Maybe I should have become a veterinarian LOL!!



P.S. Lucky Min made the car trip with us. What a Lucky Panda!


Saturday, October 4, 2008

Do they really think we're that stupid???

Welcome to the silent partner of the sisterhood of the travelling panda. Every once in a while you find on this blog me getting up on a soap box talking about something I find important and/or irritating and tonight is a good example of it. Do guys really thing that we're that stupid. Where do I even begin to start? Well, it began as we sat as panda lovers to a bowl of rice discussing the best way to handle situations that have come into our lives, when one of the sisters showed us a text that just made my blood boil. When you ask a guy to leave you alone and not contact you again and he texts you 3 days later...... and not only does he text you but he's trying to weasel his way back into your life with it. As a group we decide the best thing to do was to text him back and let him know he was exactly how people said he was and yes the friendship was missed. Then he actually responds and not only responds but argues about what people have said about him when the fact that he texted in the first place shows that everyone was right about him. In fact the second text made it sound like it was our sister's misconception and that things didn't work out between them and "it happens". I almost went off the deep end. It made me realize that first of all we had hit a sore spot with this person because he was defensive. Second, he shouldn't treat our sister like that and third why is he contacting her at all other than to be exactly what everyone says he is.

Bottom line, it came down to me being really angry and making the comment about that this year had been the year of two dick and an ass, not really meaning it to come out that way but it is that way with two dicks and an ass. The questions I have for you, do guys really think we're that stupid? Do they think that they can woo a young lady, yet on the other hand have another young lady in there pockets and think it's OK that as long as they don't meet or know about each other that it will be all right?
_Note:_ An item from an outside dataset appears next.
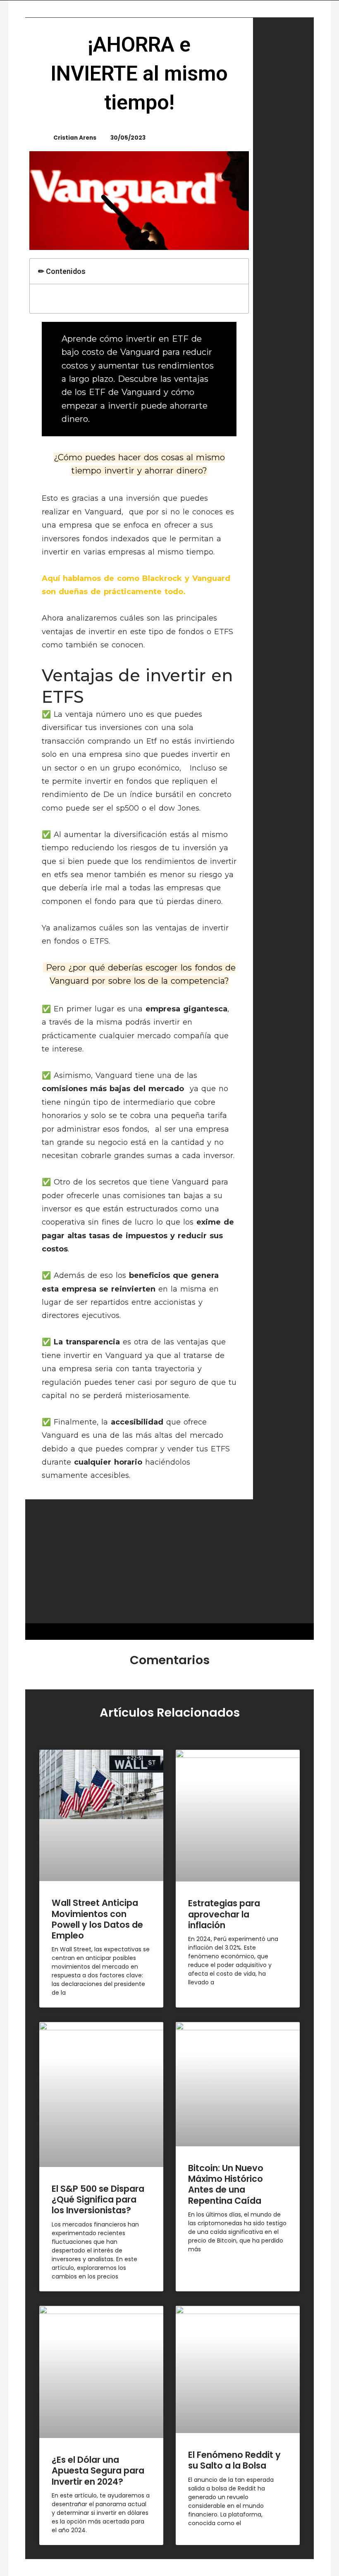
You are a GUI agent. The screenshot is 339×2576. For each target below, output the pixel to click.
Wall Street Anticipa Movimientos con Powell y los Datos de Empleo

It makes me wonder what is the world coming to that there's so many dicks out there that a girl can't get a break. Obviously "it happens"!! No wonder there's so many single women in the world. My heart goes out to any girl who stuck with a dick like that. This concludes the ass portion of the story.

Now on to Dick, who I'm sure is a lovely man deep down inside somewhere, but I find him offensive, lewd, angry, insulting, demeaning to women. I want to rip his nuts off and stick them up his nostril hairs, and yet we are taught as members of the church to be kind and loving to our enemies, not that I think of him as an enemy but he certainly is a boy toy that none of us want or should have in our life at all. Until this dick gets his life in order and starts treating ladies the way the should be treated, even if they are just friends, he'll die and old shrivelled man alone......it happens. I really don't get guys, do they really think that we don't talk to each other?

Thanks for flying the Silent Panda United Air of disgruntled females. I will be back on my soap box when the next occasion calls for it, which shouldn't be too long with the number of dicks and asses in the world. Until then this is the Silent Panda saying good night.